- _EXERCISE DIRECTIONS_
The response must consist of the lines below from the one with "Select letter r" through the one with "868x452 pixels.", exactly as they appear and with both ends kept.
Content starts
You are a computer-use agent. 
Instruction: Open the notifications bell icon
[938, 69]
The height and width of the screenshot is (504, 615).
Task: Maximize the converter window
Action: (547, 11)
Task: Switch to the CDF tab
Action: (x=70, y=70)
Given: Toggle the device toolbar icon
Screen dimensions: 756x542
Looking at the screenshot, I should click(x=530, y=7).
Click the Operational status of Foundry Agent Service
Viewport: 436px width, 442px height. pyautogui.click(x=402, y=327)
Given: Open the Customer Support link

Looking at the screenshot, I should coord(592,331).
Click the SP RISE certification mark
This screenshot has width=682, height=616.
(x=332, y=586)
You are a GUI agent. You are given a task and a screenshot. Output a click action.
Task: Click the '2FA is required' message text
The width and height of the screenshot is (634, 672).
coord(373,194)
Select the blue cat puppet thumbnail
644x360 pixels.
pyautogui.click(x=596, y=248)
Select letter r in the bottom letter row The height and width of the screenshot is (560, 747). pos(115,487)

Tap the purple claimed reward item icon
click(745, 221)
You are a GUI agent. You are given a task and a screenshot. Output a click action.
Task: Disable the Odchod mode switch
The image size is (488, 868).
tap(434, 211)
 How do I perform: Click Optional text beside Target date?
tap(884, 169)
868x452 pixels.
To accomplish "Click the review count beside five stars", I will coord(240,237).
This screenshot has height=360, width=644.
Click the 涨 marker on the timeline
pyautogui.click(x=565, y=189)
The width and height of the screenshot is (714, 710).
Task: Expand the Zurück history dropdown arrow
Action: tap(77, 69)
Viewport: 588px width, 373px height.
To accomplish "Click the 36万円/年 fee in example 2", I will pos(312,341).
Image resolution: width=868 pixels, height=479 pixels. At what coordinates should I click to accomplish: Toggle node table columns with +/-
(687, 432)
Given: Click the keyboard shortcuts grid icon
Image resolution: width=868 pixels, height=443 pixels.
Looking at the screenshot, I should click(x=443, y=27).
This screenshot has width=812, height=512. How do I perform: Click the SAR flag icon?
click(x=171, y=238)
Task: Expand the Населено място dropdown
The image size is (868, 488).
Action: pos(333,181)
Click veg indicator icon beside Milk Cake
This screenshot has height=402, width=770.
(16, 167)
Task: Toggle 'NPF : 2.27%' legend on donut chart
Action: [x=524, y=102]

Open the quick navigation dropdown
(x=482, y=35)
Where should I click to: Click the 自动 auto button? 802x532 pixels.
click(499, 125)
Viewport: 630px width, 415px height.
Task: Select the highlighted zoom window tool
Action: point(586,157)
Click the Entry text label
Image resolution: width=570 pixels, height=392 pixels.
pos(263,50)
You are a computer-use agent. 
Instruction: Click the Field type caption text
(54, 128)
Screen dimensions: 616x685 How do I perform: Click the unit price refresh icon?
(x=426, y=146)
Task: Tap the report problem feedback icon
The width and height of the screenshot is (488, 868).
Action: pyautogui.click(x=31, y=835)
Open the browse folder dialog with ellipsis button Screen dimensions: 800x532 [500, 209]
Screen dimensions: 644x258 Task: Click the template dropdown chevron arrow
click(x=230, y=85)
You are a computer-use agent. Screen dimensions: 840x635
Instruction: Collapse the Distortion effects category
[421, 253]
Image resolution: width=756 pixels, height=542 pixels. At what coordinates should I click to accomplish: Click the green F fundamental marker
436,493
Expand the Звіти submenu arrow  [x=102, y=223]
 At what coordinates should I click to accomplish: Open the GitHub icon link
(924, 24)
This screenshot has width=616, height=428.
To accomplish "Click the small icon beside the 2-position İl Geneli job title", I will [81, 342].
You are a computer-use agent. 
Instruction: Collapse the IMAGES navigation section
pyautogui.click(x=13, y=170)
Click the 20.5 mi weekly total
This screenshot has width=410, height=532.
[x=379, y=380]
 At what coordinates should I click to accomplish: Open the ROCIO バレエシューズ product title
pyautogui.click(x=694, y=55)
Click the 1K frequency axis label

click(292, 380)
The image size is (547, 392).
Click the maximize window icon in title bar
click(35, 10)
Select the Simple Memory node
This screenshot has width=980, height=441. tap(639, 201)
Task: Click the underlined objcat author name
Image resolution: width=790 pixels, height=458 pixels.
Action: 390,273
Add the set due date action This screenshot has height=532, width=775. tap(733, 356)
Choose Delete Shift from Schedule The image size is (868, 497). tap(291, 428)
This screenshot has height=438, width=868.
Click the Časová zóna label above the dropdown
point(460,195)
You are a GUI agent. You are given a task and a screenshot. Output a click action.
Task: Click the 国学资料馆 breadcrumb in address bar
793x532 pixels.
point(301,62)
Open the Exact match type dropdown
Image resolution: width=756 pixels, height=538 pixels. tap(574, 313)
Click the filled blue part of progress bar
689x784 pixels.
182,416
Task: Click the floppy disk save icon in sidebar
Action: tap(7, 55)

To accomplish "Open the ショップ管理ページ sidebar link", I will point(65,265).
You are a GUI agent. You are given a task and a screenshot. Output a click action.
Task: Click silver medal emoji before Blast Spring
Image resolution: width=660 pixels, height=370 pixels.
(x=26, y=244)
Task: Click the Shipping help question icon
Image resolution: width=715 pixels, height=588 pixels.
Content ends
- _EXPECTED ANSWER_
Select letter r in the bottom letter row The height and width of the screenshot is (560, 747). pos(115,487)

Tap the purple claimed reward item icon
click(745, 221)
You are a GUI agent. You are given a task and a screenshot. Output a click action.
Task: Disable the Odchod mode switch
The image size is (488, 868).
tap(434, 211)
 How do I perform: Click Optional text beside Target date?
tap(884, 169)
868x452 pixels.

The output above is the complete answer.